Your goal: Copy only what runs from the line containing "1568x407 pixels. How" through the end of the material below, line for line, with both ends included.

Extracted data:
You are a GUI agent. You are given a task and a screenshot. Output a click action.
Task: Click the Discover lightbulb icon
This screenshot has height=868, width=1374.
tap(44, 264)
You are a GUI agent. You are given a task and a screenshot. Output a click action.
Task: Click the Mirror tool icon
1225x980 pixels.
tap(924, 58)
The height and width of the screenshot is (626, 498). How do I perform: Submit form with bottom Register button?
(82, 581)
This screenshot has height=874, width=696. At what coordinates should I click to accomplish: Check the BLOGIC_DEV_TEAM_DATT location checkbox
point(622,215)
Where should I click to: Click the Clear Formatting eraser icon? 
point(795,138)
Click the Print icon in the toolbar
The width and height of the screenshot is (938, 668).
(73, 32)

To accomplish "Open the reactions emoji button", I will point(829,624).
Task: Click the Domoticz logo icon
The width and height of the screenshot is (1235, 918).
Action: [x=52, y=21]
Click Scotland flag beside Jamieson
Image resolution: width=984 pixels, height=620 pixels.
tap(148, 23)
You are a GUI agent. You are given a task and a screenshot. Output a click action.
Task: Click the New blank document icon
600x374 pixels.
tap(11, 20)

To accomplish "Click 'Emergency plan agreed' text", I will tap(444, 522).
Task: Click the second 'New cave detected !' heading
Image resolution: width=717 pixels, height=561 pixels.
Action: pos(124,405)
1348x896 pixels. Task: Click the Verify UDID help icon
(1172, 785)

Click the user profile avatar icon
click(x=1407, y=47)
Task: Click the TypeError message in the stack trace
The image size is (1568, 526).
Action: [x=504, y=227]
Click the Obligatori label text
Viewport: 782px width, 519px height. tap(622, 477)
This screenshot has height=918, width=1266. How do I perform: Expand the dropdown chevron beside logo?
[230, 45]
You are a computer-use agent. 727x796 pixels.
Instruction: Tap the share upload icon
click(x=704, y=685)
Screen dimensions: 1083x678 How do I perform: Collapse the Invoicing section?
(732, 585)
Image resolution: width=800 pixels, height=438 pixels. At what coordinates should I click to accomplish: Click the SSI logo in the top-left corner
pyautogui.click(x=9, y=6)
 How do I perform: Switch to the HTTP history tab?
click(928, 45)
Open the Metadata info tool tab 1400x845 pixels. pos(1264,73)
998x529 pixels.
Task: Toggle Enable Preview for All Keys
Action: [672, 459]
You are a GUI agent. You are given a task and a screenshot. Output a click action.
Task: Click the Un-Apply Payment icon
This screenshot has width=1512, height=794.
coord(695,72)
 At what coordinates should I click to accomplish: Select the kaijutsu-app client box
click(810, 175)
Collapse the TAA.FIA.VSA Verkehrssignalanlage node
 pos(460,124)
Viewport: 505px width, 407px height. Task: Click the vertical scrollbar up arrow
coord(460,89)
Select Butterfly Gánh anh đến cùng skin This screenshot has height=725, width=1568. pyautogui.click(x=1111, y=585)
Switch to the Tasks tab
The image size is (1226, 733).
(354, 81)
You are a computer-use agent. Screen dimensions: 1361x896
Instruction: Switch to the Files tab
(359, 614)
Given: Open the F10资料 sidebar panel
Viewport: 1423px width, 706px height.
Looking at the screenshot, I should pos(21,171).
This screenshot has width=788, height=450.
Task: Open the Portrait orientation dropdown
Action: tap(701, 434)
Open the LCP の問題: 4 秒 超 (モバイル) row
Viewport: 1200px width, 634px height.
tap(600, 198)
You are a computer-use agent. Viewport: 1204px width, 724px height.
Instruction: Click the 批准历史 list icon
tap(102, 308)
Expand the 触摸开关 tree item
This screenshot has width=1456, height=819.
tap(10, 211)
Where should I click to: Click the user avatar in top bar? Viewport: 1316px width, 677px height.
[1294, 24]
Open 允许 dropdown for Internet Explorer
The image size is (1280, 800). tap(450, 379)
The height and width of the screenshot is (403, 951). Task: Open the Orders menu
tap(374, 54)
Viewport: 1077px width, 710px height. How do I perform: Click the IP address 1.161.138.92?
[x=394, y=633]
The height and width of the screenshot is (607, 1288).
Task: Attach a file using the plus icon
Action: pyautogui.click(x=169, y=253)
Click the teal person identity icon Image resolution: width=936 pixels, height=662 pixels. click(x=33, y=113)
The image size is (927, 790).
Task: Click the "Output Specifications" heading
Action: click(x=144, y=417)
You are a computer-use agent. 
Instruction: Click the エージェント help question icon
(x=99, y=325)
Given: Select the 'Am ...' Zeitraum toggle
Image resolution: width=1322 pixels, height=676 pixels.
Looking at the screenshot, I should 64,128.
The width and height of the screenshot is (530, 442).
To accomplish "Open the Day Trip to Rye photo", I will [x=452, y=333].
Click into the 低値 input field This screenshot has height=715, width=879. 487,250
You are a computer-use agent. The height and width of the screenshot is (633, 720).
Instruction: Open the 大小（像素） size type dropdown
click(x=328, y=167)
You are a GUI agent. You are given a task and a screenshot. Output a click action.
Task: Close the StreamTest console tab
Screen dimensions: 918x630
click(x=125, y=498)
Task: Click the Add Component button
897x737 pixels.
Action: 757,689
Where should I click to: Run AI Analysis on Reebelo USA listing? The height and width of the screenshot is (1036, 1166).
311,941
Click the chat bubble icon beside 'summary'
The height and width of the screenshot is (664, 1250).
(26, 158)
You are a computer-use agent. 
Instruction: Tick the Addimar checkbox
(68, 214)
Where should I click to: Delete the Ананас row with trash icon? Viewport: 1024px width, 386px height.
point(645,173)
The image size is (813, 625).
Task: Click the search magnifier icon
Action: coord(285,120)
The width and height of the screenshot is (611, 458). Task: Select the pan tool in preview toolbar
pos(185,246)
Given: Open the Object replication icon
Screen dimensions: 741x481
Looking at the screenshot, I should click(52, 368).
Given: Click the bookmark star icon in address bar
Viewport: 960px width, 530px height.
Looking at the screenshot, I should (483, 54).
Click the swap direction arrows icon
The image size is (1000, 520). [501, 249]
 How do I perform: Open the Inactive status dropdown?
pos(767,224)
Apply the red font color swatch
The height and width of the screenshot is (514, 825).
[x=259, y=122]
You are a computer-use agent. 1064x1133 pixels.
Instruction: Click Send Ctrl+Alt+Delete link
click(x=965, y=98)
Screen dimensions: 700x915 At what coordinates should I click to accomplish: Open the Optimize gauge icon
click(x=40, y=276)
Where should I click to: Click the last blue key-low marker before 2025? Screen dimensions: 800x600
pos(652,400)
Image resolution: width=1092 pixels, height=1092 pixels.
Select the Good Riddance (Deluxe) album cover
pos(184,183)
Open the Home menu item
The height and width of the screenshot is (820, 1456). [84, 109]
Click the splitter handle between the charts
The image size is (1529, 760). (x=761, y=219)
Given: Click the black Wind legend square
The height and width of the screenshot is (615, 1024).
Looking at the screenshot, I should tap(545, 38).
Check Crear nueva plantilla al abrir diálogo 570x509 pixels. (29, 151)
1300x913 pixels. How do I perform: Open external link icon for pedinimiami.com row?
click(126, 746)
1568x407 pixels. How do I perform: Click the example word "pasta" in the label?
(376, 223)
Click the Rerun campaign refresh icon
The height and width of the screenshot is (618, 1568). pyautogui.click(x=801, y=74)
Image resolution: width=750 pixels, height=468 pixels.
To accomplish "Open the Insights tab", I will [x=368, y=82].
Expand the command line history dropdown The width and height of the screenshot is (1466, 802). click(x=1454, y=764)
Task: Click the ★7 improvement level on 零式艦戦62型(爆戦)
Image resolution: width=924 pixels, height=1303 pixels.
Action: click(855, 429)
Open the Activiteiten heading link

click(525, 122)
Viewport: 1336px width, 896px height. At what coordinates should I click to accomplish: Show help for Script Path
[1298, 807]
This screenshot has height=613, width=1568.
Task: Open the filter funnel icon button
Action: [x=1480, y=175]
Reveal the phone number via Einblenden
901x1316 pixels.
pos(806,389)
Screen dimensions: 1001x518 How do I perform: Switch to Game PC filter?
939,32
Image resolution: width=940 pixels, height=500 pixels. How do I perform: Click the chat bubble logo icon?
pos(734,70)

Answer box:
1568x407 pixels. How do I perform: Click the example word "pasta" in the label?
(376, 223)
Click the Rerun campaign refresh icon
The height and width of the screenshot is (618, 1568). pyautogui.click(x=801, y=74)
Image resolution: width=750 pixels, height=468 pixels.
To accomplish "Open the Insights tab", I will [x=368, y=82].
Expand the command line history dropdown The width and height of the screenshot is (1466, 802). click(x=1454, y=764)
Task: Click the ★7 improvement level on 零式艦戦62型(爆戦)
Image resolution: width=924 pixels, height=1303 pixels.
Action: click(855, 429)
Open the Activiteiten heading link

click(525, 122)
Viewport: 1336px width, 896px height. At what coordinates should I click to accomplish: Show help for Script Path
[1298, 807]
This screenshot has height=613, width=1568.
Task: Open the filter funnel icon button
Action: [x=1480, y=175]
Reveal the phone number via Einblenden
901x1316 pixels.
pos(806,389)
Screen dimensions: 1001x518 How do I perform: Switch to Game PC filter?
939,32
Image resolution: width=940 pixels, height=500 pixels. How do I perform: Click the chat bubble logo icon?
pos(734,70)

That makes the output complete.